Efficacy. Efficacy data supporting hydroxyprogesterone caproate injection's ability to reduce the risk of spontaneous preterm birth is derived from a multicenter, randomized, double-blind, placebo-controlled clinical trial. In this trial, 463 pregnant women aged 16 to 43 years who were pregnant with a single fetus and had a history of a prior spontaneous preterm birth (<37 weeks gestation) were enrolled. Among women treated with Makena (n=310), 37% delivered preterm as compared with 55% of women in the placebo group (n=153) (difference for delivering prior to 37 weeks, -17.8%, 95% CI, -28.0% to -7.4%; <35 weeks, -9.4%, 95% CI, -19.0% to -0.4%; and <32 weeks, -7.7%, 95% CI, -16.1% to -0.3%). Despite these benefits, an overall survival benefit was not demonstrated in this trial due to a higher rate of miscarriages and stillbirths in the Makena group compared to placebo group. In a follow-up study evaluating children born to the above studied women (n=287, 79.9% of eligible infants), the proportion of children (aged 2-5 years) diagnosed with developmental delay [using the Ages & Stages Questionnaire (ASQ)] was similar between groups.

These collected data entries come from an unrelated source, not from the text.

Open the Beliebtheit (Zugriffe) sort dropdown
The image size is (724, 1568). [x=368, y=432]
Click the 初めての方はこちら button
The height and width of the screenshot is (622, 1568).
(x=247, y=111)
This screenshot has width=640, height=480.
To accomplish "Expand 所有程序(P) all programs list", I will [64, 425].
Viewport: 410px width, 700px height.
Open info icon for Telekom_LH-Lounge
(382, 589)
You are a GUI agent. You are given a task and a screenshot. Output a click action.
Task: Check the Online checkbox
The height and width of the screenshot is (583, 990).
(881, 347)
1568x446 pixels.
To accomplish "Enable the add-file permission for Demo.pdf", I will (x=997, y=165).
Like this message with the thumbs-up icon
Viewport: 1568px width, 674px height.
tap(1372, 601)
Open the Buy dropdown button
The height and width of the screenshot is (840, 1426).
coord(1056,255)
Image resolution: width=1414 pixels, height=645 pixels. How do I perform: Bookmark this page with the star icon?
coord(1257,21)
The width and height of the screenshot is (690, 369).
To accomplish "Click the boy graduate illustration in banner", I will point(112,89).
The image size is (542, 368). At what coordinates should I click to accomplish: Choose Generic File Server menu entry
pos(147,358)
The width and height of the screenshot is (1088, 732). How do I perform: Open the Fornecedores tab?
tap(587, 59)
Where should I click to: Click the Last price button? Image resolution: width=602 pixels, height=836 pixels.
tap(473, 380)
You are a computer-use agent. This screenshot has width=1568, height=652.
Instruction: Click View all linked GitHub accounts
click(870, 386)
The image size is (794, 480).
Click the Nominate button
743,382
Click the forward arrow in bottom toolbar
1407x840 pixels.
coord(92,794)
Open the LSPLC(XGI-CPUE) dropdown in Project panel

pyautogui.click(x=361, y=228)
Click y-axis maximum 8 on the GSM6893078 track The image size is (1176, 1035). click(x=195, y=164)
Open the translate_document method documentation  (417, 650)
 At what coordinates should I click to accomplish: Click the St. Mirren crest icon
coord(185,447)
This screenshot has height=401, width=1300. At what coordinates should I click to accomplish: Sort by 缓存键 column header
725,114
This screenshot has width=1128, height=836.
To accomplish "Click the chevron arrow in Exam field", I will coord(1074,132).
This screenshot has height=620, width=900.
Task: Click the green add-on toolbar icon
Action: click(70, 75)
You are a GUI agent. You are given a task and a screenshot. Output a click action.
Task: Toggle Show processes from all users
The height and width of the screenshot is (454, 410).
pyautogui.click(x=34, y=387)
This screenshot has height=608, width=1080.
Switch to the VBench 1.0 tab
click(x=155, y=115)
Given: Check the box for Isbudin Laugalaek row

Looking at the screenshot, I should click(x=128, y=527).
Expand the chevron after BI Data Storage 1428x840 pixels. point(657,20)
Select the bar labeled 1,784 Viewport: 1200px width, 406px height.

Dosing. Hydroxyprogesterone caproate injection is administered intramuscularly beginning at 16 weeks/0 days to 20 weeks/6 days of gestation at a dose of 250 mg (1 mL) once weekly and continued until week 37 of gestation or delivery, whichever occurs first. Hydroxyprogesterone caproate injection is contraindicated in patients with current or a history of thromboembolic disorders, known or suspected breast cancer, other hormone-sensitive cancer, or history of these conditions, undiagnosed abnormal vaginal bleeding unrelated to pregnancy, cholestatic jaundice of pregnancy, liver tumors or active liver disease, or uncontrolled hypertension.